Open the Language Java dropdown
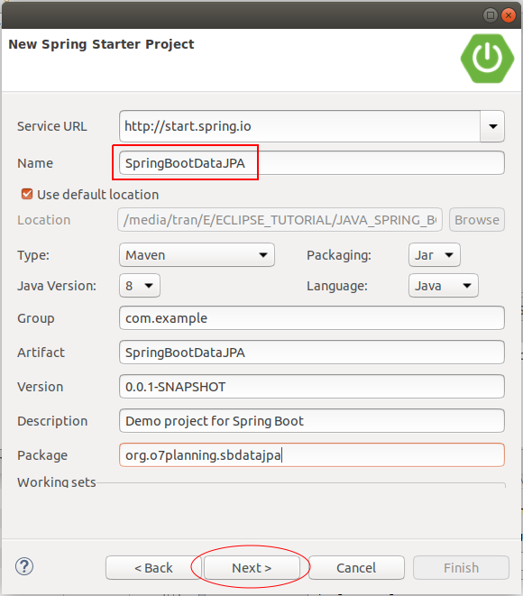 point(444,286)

════

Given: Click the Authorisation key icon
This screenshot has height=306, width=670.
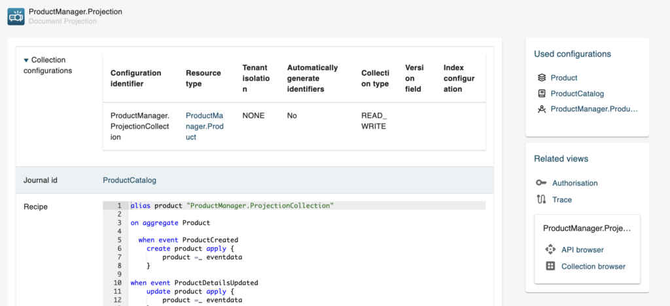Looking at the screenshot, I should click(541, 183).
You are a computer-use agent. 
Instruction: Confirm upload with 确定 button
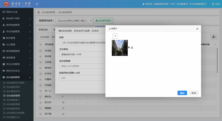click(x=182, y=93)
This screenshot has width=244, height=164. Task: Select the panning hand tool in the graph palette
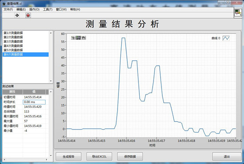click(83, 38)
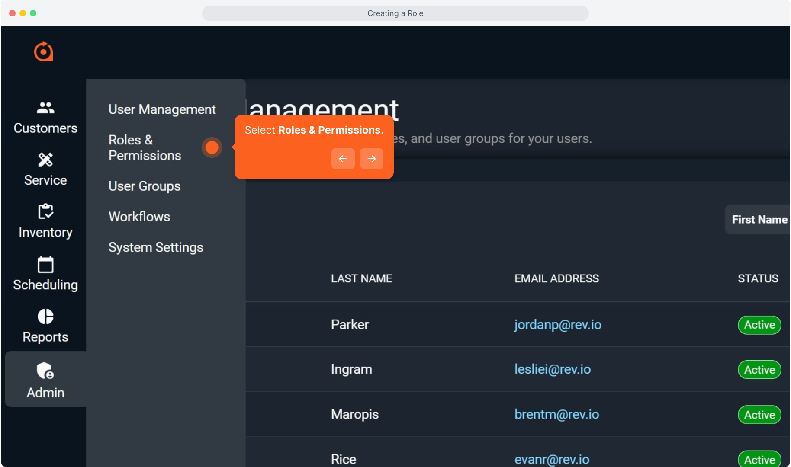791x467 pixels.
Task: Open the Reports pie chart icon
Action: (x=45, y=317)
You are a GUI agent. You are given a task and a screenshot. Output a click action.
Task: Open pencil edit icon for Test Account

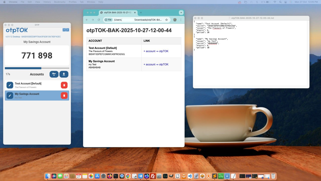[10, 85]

════

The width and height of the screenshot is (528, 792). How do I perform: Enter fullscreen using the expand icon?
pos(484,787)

════

#### PROBLEM TO WORK ON
From the data above, determine how many lines hold "agent", and write only the number.

#### OUTPUT
2